Confounding the situation is the lack of signals for a contracting U.S. economy. GDP is still forecast to expand at a healthy 2.5% annual rate. Unemployment remains low, and there is no evidence of wage inflation. Construction activity and car sales show strong growth accompanied by signs of improved median household income.
With these positives in the U.S. economy, the only place left to look was the global markets. This is where things turned ugly. China experienced a big downturn in output during the quarter and leadership in the government neglected to take decisive actions or give convincing arguments supportive of a prosperous position. Consequently, the China manufacturing slow down caused importation of raw materials from U.S. companies to decrease considerably and also reduced energy consumption which acted to further depress the global price of petroleum-based fuels.
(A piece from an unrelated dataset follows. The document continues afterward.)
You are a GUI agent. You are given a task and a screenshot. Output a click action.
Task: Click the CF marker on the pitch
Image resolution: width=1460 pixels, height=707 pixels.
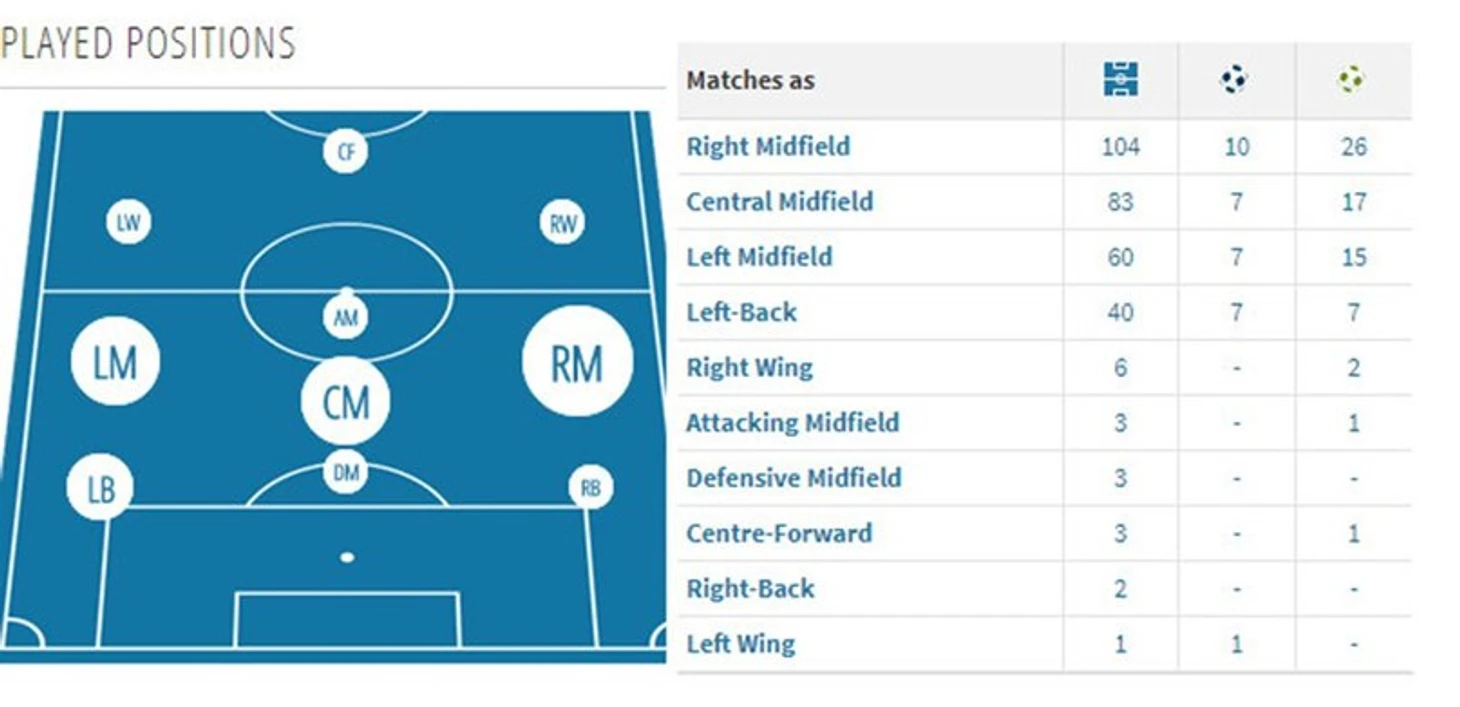346,152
Finishing the year with financial markets in positive territory will be a challenge. One ingredient needed is continuing strong growth in employment. The September employment report came in at a growth of 142,000 jobs, while the forecast was for 200,000. Additional needed ingredients are reports of growth in third quarter revenue and earnings, plus strong guidance forecasts for future growth.
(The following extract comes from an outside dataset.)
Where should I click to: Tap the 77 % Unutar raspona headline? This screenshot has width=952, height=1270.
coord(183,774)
All of the foregoing activity was sufficient cause for the Open Markets Committee of the Federal Reserve to take a step back from instituting a modest increase in interest rates long predicted for September. The Committee cited fears of throttling continued recovery in the global and U.S. economies as the reason for yet another postponement of an interest-rate hike. With the absence of inflationary pressures and continuing struggles in global economies, it is likely that a small initial interest rate bump will be pushed into 2016.
Expectations for the remainder of 2015 are moderately positive for the U.S. economy. Earnings of U.S. companies are expected to improve because of the continuing presence of market indicators that are positive for growth and the absence of indicators that are predictive of market contraction. Globally, earnings estimates for developed markets like Europe and Japan have been rising and should continue to improve. It is expected that the economies of emerging countries and China will struggle, continue to present significant investor risks and will remain a root cause of volatility. That said, these markets also provide diversification and offer opportunities for future gains. Weakness in the energy sector is predicted to diminish; however, other commodities and raw materials are expected to continue to struggle.
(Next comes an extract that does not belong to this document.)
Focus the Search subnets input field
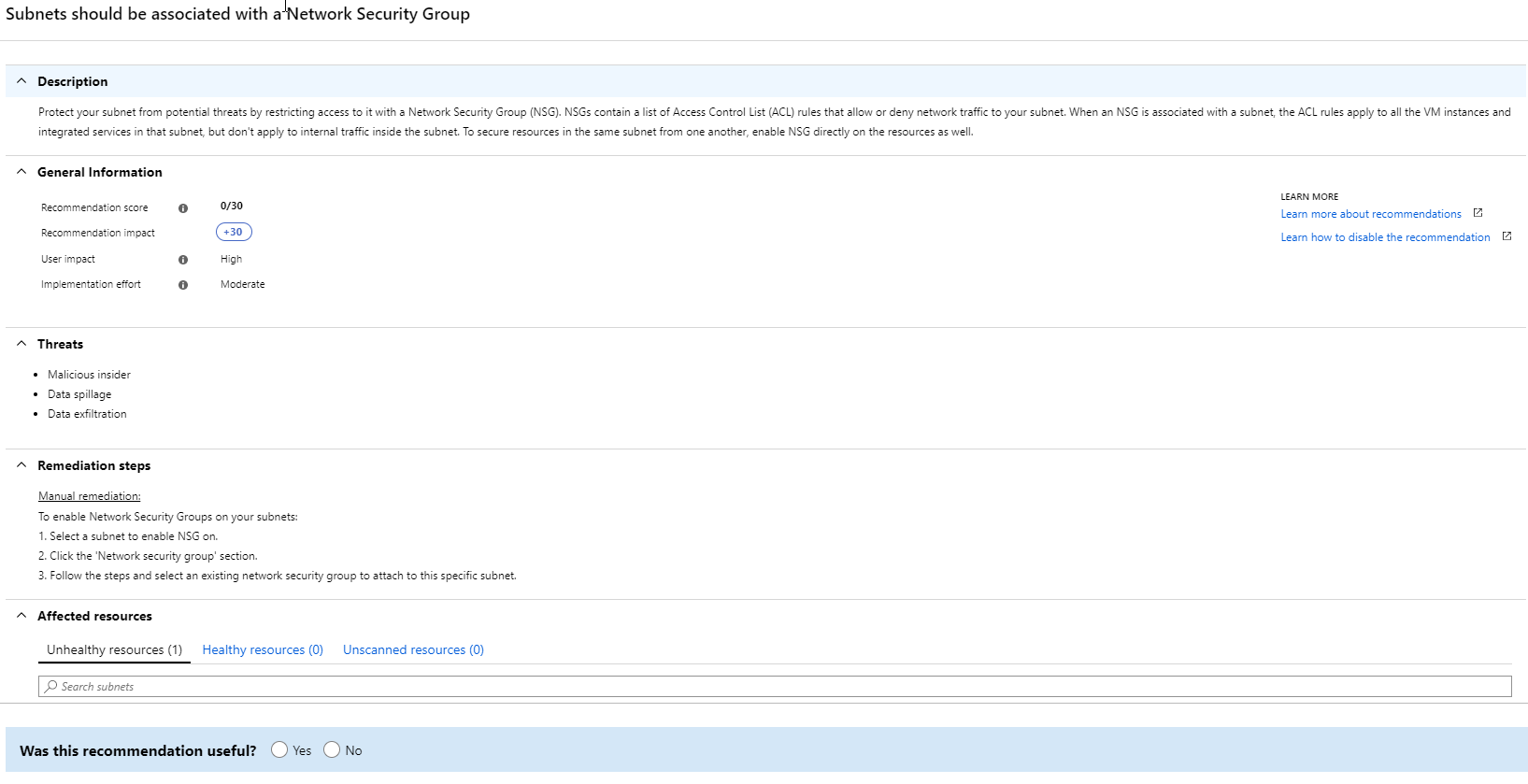The image size is (1528, 784). (776, 687)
UPAL continues to advocate a long-term buy and hold strategy of disciplined regular investing. In light of the global economic near term outlook, we continue to favor diversification among equity, fixed income and alternatives asset classes consistent with individual investor tolerance for risk, with a modest overweight to U.S. equities.
We have done our best to present the information contained in the above article fairly and accurately. However, hypothetical investment performance is still potentially misleading. Hypothetical data does not represent actual performance and should not be interpreted as an indication of actual performance. This data is based on transactions that were not made. Instead, the performance is simulated for illustration purposes only, based on knowledge that was available only after the fact and thus with the benefit of hindsight. Results do not include the impact of taxes, if any. Some investors in UPAL funds may have earned more; other earned less. A complete list of actual investment performance may be found on the UPAL Web site at upal.com under the Investments tab at the top of the screen. Past returns are not necessarily indicative of future results. Future results will likely vary. These materials are subject to change without notice and, due to the rapidly changing nature of the security markets, may quickly become outdated. All materials and information presented are compiled from sources believed to be reliable and current, but accuracy cannot be guaranteed. This information is distributed for educational purposes only, and it is not to be construed as an offer, solicitation, recommendation, or endorsement of any particular security, product or service. Investments are not FDIC-insured and may lose value.